EXERCISE PROMPT:
Copy out exactly, and only, the lines from the one containing "Screen dimensions: 1062x511" through the end of the entries. No pictures.

***** PROVIDED ENTRIES

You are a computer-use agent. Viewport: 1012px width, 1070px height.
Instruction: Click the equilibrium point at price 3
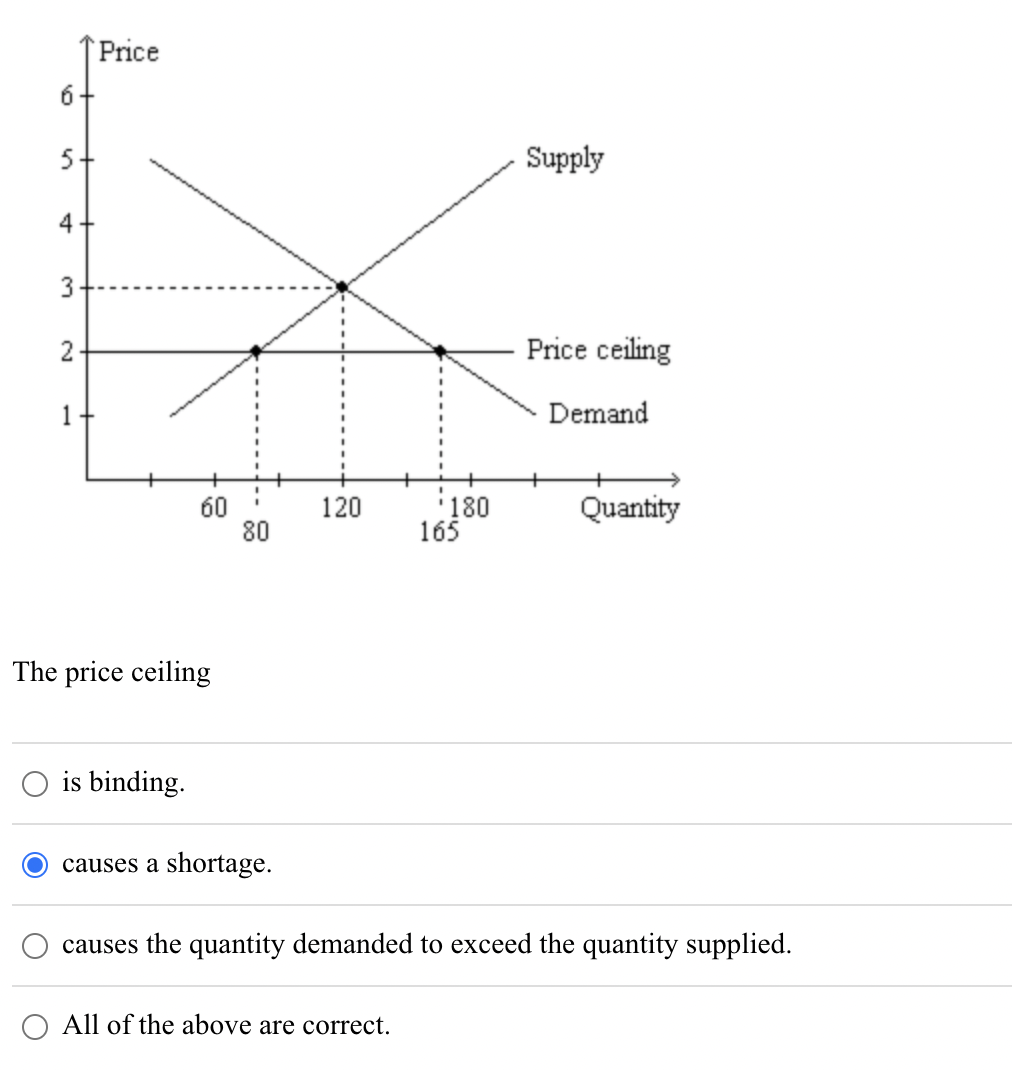[342, 286]
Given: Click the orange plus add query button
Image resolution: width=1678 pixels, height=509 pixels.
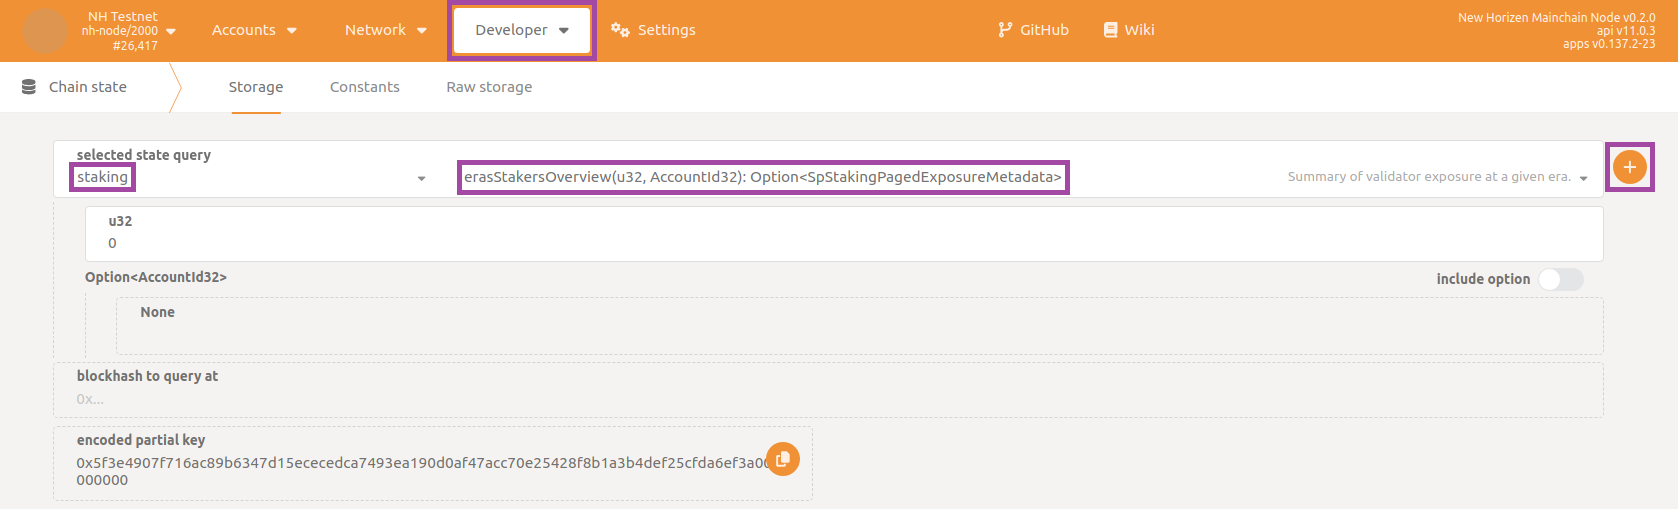Looking at the screenshot, I should [x=1629, y=167].
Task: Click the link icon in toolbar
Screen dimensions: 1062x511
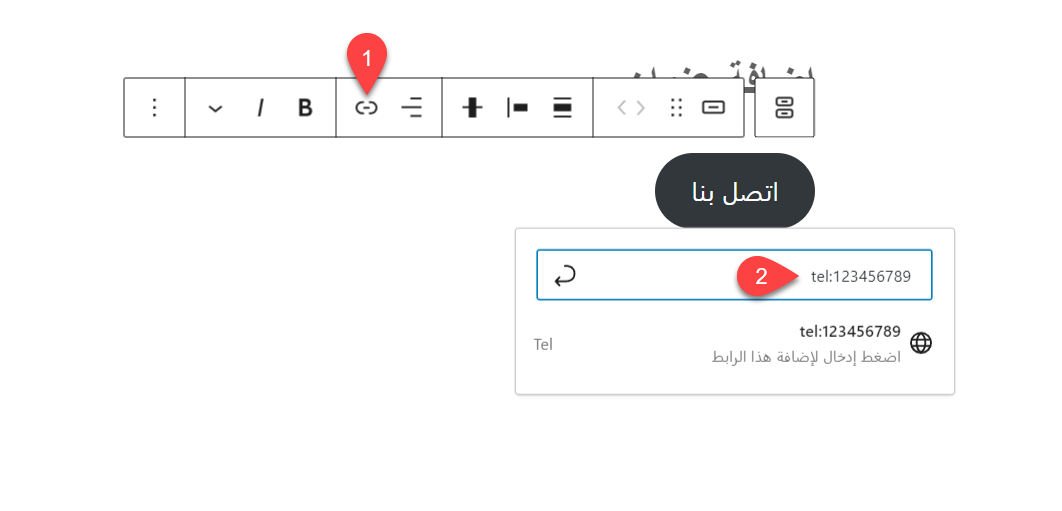Action: pos(367,108)
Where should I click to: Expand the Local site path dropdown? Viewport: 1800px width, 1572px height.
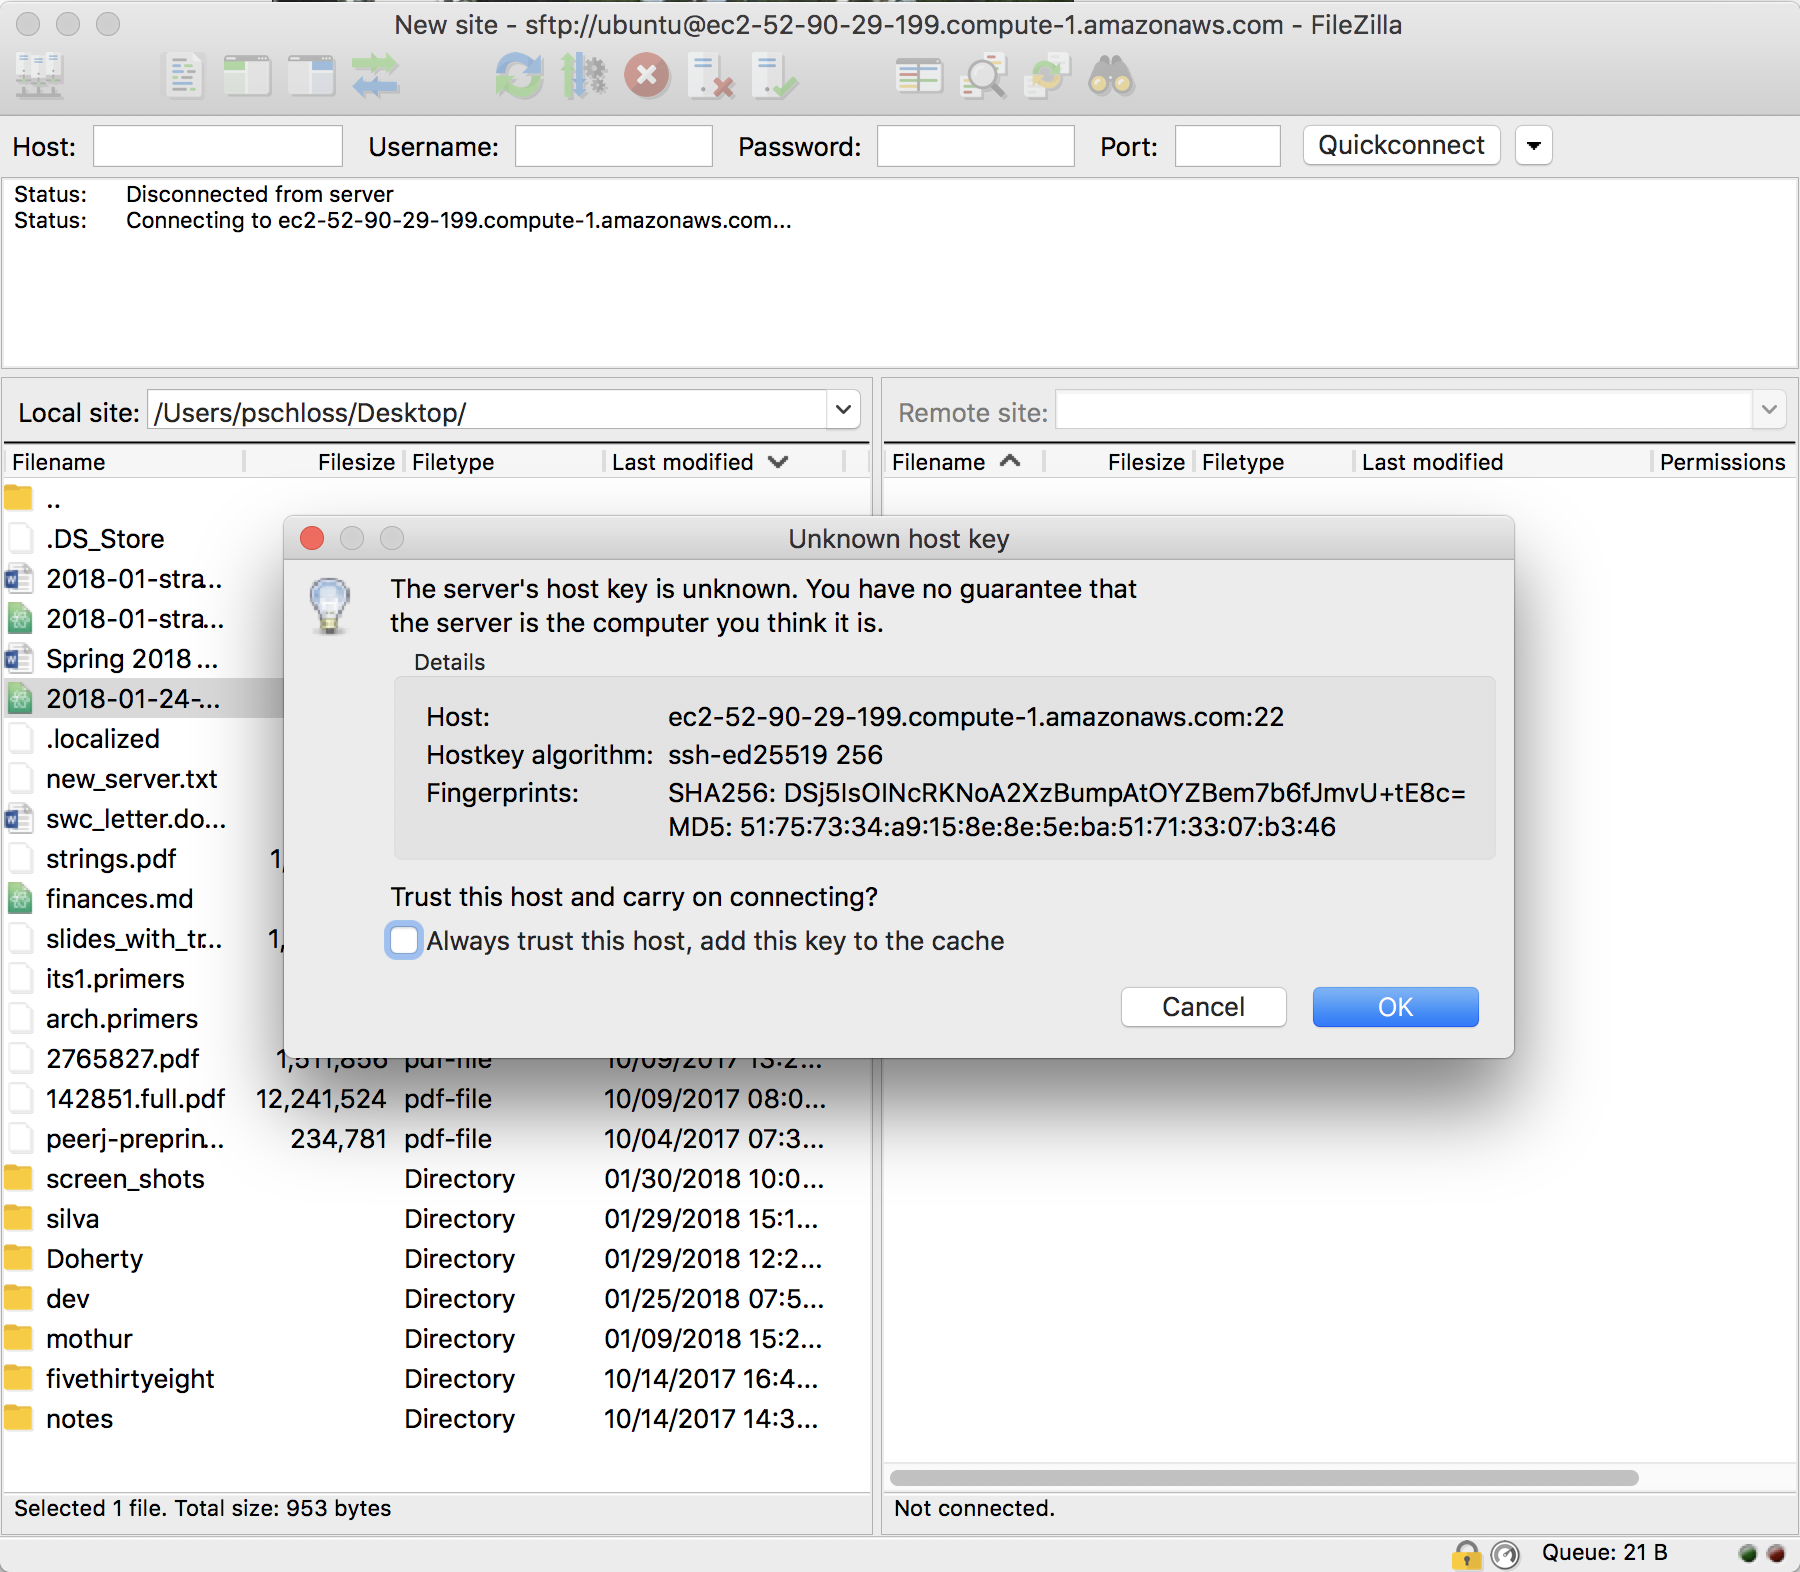[x=843, y=410]
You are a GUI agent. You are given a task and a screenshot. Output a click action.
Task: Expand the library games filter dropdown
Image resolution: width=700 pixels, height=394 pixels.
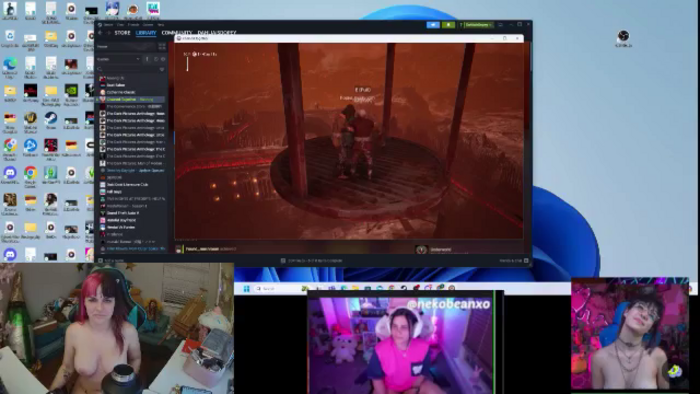tap(119, 59)
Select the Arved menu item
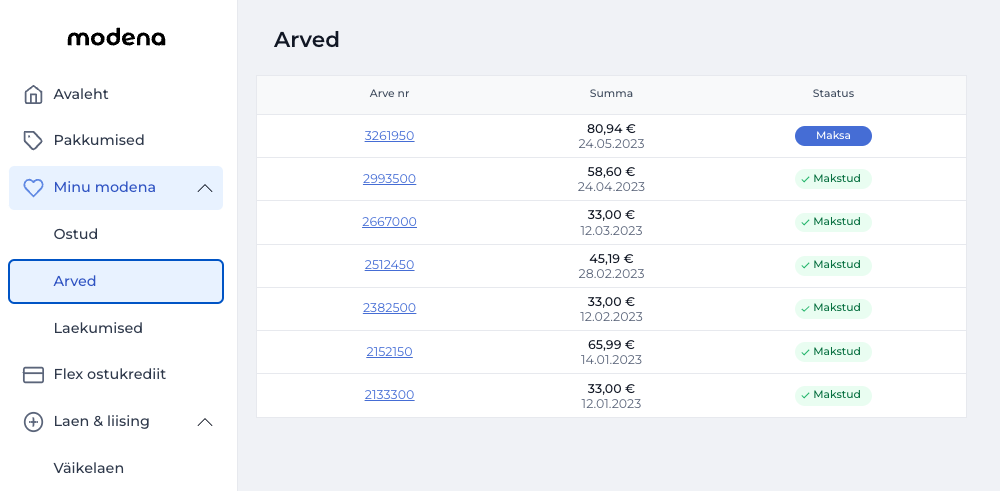The image size is (1000, 491). click(116, 281)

**********

EXERCISE ANSWER:
Screen dimensions: 1062x511
Action: pos(367,108)
Where should I click to: Expand the Local site path dropdown? Viewport: 1800px width, 1572px height.
[x=843, y=410]
You are a GUI agent. You are given a task and a screenshot. Output a click action.
Task: Expand the library games filter dropdown
Image resolution: width=700 pixels, height=394 pixels.
tap(119, 59)
Select the Arved menu item
The image size is (1000, 491). click(116, 281)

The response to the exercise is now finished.